TASK ITEM: Please return each record exactly, leaving nothing out.

=== THE RECORDS ===

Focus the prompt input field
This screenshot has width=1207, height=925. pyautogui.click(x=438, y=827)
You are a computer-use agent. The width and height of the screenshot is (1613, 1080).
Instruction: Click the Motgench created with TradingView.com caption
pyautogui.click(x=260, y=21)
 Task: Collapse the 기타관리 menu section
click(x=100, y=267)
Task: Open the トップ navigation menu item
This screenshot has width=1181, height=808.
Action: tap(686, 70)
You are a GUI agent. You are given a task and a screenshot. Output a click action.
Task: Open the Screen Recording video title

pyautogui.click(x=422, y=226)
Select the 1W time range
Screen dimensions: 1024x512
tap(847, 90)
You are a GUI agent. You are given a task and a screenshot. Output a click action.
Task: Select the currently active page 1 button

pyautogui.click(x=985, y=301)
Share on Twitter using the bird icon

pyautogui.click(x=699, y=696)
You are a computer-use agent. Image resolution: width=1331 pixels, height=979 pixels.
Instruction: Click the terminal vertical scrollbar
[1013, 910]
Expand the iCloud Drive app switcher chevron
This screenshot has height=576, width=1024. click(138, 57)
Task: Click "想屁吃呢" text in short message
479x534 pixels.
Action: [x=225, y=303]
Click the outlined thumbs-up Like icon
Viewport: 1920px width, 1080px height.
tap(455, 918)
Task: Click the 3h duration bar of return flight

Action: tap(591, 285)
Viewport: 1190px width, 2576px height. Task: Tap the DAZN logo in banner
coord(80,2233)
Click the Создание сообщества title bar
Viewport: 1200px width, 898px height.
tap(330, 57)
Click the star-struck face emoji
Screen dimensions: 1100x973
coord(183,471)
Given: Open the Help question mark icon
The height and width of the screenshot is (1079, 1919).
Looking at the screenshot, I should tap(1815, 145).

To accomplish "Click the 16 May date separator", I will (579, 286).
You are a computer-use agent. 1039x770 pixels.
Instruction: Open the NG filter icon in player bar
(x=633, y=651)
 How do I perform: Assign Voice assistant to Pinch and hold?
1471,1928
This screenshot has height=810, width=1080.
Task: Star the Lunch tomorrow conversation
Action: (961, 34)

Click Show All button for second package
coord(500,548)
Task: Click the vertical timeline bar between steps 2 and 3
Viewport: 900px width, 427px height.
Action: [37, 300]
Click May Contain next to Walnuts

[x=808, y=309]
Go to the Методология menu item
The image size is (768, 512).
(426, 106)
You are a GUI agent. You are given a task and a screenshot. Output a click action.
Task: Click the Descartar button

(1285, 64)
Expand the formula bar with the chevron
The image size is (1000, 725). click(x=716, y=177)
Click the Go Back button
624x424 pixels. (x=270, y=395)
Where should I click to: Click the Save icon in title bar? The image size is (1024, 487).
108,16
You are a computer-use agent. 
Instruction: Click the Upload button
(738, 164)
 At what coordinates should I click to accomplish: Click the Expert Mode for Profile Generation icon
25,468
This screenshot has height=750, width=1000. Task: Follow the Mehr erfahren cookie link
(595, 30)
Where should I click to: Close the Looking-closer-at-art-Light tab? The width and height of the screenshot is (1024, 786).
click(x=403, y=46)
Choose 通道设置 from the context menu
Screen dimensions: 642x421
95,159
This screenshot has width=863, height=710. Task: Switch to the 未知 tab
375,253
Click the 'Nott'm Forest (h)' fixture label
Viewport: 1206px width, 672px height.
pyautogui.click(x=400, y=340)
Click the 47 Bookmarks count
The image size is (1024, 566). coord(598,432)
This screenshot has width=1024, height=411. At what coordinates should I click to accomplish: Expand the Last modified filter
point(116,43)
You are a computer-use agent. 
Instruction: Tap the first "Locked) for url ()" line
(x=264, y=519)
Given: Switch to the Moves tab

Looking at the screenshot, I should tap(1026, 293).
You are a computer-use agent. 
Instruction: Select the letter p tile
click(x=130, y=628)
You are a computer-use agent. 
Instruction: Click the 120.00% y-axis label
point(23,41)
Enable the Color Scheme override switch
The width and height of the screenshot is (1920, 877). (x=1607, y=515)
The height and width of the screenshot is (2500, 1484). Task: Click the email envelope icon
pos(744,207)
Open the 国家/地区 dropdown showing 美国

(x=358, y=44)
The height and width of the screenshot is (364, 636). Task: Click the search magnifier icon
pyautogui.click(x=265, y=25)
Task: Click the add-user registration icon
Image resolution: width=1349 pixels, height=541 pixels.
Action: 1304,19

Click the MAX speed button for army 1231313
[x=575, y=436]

===

RESPONSE:
Focus the prompt input field
This screenshot has width=1207, height=925. pyautogui.click(x=438, y=827)
You are a computer-use agent. The width and height of the screenshot is (1613, 1080).
Instruction: Click the Motgench created with TradingView.com caption
pyautogui.click(x=260, y=21)
 Task: Collapse the 기타관리 menu section
click(x=100, y=267)
Task: Open the トップ navigation menu item
This screenshot has width=1181, height=808.
Action: tap(686, 70)
You are a GUI agent. You are given a task and a screenshot. Output a click action.
Task: Open the Screen Recording video title

pyautogui.click(x=422, y=226)
Select the 1W time range
Screen dimensions: 1024x512
tap(847, 90)
You are a GUI agent. You are given a task and a screenshot. Output a click action.
Task: Select the currently active page 1 button

pyautogui.click(x=985, y=301)
Share on Twitter using the bird icon

pyautogui.click(x=699, y=696)
You are a computer-use agent. Image resolution: width=1331 pixels, height=979 pixels.
Instruction: Click the terminal vertical scrollbar
[1013, 910]
Expand the iCloud Drive app switcher chevron
This screenshot has height=576, width=1024. click(138, 57)
Task: Click "想屁吃呢" text in short message
479x534 pixels.
Action: [x=225, y=303]
Click the outlined thumbs-up Like icon
Viewport: 1920px width, 1080px height.
tap(455, 918)
Task: Click the 3h duration bar of return flight

Action: tap(591, 285)
Viewport: 1190px width, 2576px height. Task: Tap the DAZN logo in banner
coord(80,2233)
Click the Создание сообщества title bar
Viewport: 1200px width, 898px height.
tap(330, 57)
Click the star-struck face emoji
Screen dimensions: 1100x973
coord(183,471)
Given: Open the Help question mark icon
The height and width of the screenshot is (1079, 1919).
Looking at the screenshot, I should tap(1815, 145).

To accomplish "Click the 16 May date separator", I will (579, 286).
You are a computer-use agent. 1039x770 pixels.
Instruction: Open the NG filter icon in player bar
(x=633, y=651)
 How do I perform: Assign Voice assistant to Pinch and hold?
1471,1928
This screenshot has height=810, width=1080.
Task: Star the Lunch tomorrow conversation
Action: (961, 34)

Click Show All button for second package
coord(500,548)
Task: Click the vertical timeline bar between steps 2 and 3
Viewport: 900px width, 427px height.
Action: [37, 300]
Click May Contain next to Walnuts

[x=808, y=309]
Go to the Методология menu item
The image size is (768, 512).
(426, 106)
You are a GUI agent. You are given a task and a screenshot. Output a click action.
Task: Click the Descartar button

(1285, 64)
Expand the formula bar with the chevron
The image size is (1000, 725). click(x=716, y=177)
Click the Go Back button
624x424 pixels. (x=270, y=395)
Where should I click to: Click the Save icon in title bar? The image size is (1024, 487).
108,16
You are a computer-use agent. 
Instruction: Click the Upload button
(738, 164)
 At what coordinates should I click to accomplish: Click the Expert Mode for Profile Generation icon
25,468
This screenshot has height=750, width=1000. Task: Follow the Mehr erfahren cookie link
(595, 30)
Where should I click to: Close the Looking-closer-at-art-Light tab? The width and height of the screenshot is (1024, 786).
click(x=403, y=46)
Choose 通道设置 from the context menu
Screen dimensions: 642x421
95,159
This screenshot has width=863, height=710. Task: Switch to the 未知 tab
375,253
Click the 'Nott'm Forest (h)' fixture label
Viewport: 1206px width, 672px height.
pyautogui.click(x=400, y=340)
Click the 47 Bookmarks count
The image size is (1024, 566). coord(598,432)
This screenshot has width=1024, height=411. At what coordinates should I click to accomplish: Expand the Last modified filter
point(116,43)
You are a computer-use agent. 
Instruction: Tap the first "Locked) for url ()" line
(x=264, y=519)
Given: Switch to the Moves tab

Looking at the screenshot, I should tap(1026, 293).
You are a computer-use agent. 
Instruction: Select the letter p tile
click(x=130, y=628)
You are a computer-use agent. 
Instruction: Click the 120.00% y-axis label
point(23,41)
Enable the Color Scheme override switch
The width and height of the screenshot is (1920, 877). (x=1607, y=515)
The height and width of the screenshot is (2500, 1484). Task: Click the email envelope icon
pos(744,207)
Open the 国家/地区 dropdown showing 美国

(x=358, y=44)
The height and width of the screenshot is (364, 636). Task: Click the search magnifier icon
pyautogui.click(x=265, y=25)
Task: Click the add-user registration icon
Image resolution: width=1349 pixels, height=541 pixels.
Action: 1304,19

Click the MAX speed button for army 1231313
[x=575, y=436]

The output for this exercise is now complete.